◆ Study text ◆

Buying Cattle at Auction vs Private Treaty
Wednesday, September 24, 2014 at 11:42AM
Russell Hooks


What are some of the reasons for not buying or for being cautious when buying at an auction?  

1) Always remember that the animal is being offered for a reason.  

a. Ask yourself “why is this animal being sold?” Is this animal in the sale because it has a defect such as poor fertility, bad udder, poor quality offspring or bad habits. Have you seen this animal in several different sales within the last year? Repeat sale appearances could mean there is a problem with the animal.

b. The animal could be in the sale simply because the seller is overstocked, is short on pasture/hay or has kept offspring out of this animal.

But how do you know which of these is the case. You must be observant when looking at the animal, ask questions of the seller if they are available and check production records.

 2) You have to make a buying decision in a matter of a few seconds before the auctioneer slams the gavel and says “sold”.

3) You can get caught up in the bidding and end up over spending.

4) The consignor will need a higher sale price for the animal due to their added expenses, high consignment fees and commissions that are charged by most sales.  

5) You should always be aware of who you are bidding against. In some cases it might be a friend or someone who has been instructed to run the bidding up to the price the seller wants for that animal.  

6) At some sales a floor or minimum has been set by the sale promoter to keep the sale average higher. Sales have the right to do this, but the floor prices should be announced before the sale. This is not always done and it creates a problem for you as a buyer, because you won’t know the true market value of the cattle. Market Value: the amount that a seller could expect to obtain for property or goods sold on the open market.

7) Sometimes you can end up traveling to a sale only to have all the cattle you are interested in sell for prices that are out of your price range. You still have the travel expense, but no cattle to show for it.  

Now let’s take a look at some of the aspects, both positive and negative, of purchasing cattle by “private treaty”. Private Treaty is the sale of property according to terms negotiated between the buyer and seller. This method of selling and purchasing cattle generally only involves the seller and the buyer. There is no auctioneer, ringmen, multiple buyers or sale Management Company involved in this type of sale. It is more of a one-on-one approach.

◆ What you are asked to do ◆
Rewrite the section of the cattle-buying text that begins with "b. The animal" and ends with "for that animal.", replacing "animal" with "cow" each time it occurs.

◆ Source data ◆
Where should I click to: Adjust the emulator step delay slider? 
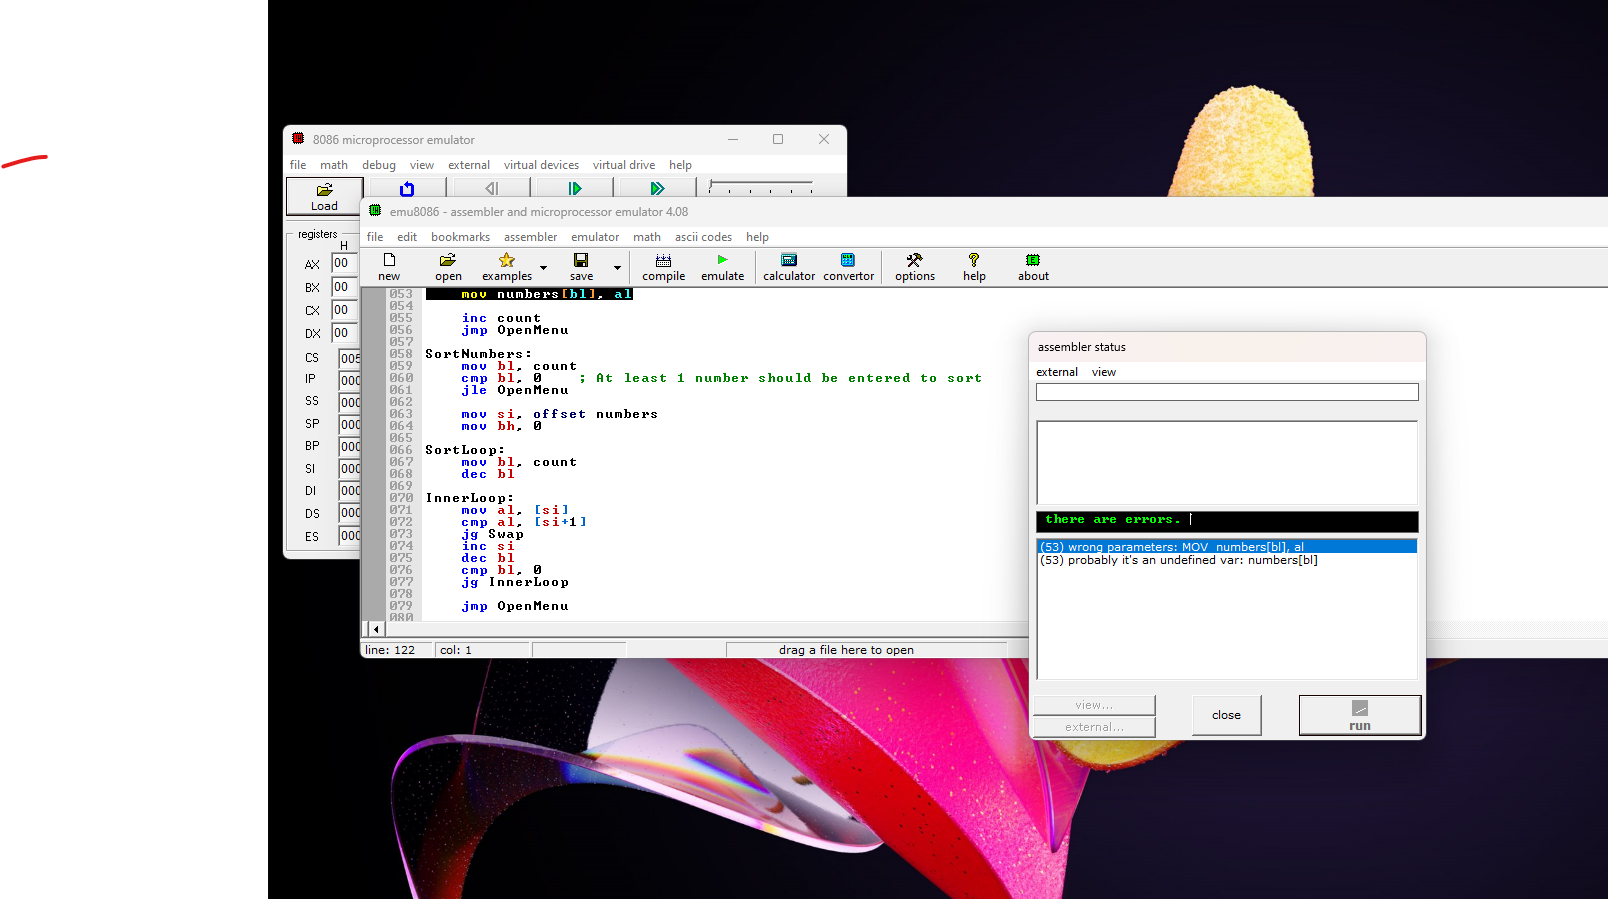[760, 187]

* * *

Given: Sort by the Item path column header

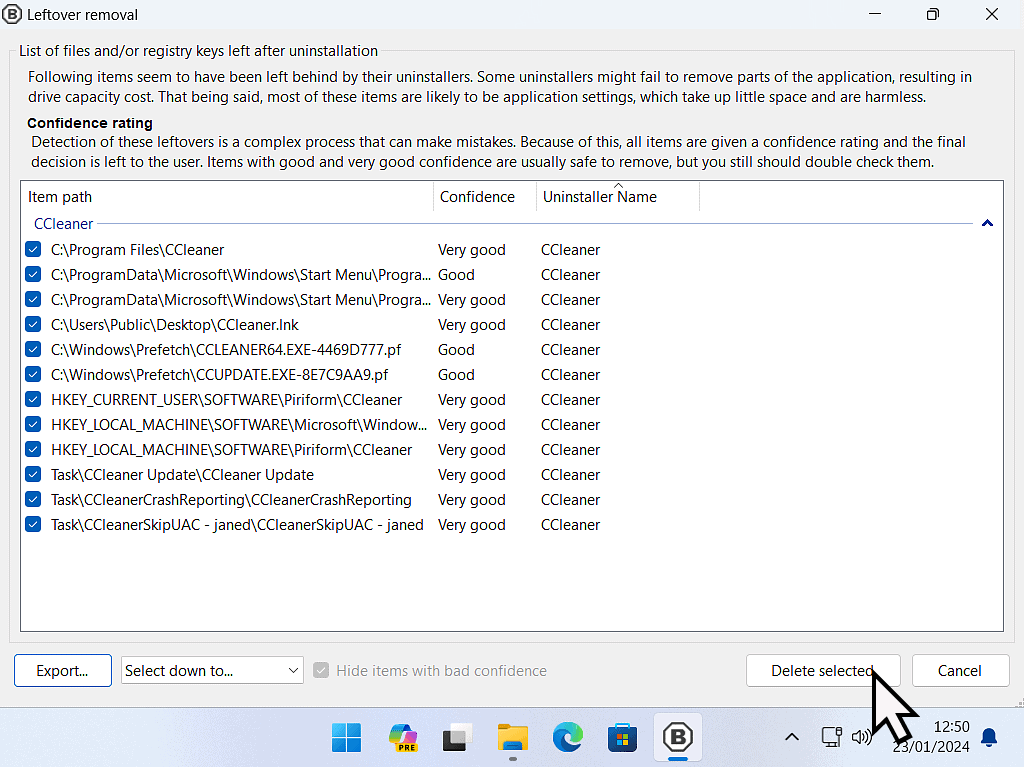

◆ Worked solution ◆
b. The cow could be in the sale simply because the seller is overstocked, is short on pasture/hay or has kept offspring out of this cow.

But how do you know which of these is the case. You must be observant when looking at the cow, ask questions of the seller if they are available and check production records.

 2) You have to make a buying decision in a matter of a few seconds before the auctioneer slams the gavel and says “sold”.

3) You can get caught up in the bidding and end up over spending.

4) The consignor will need a higher sale price for the cow due to their added expenses, high consignment fees and commissions that are charged by most sales.  

5) You should always be aware of who you are bidding against. In some cases it might be a friend or someone who has been instructed to run the bidding up to the price the seller wants for that cow.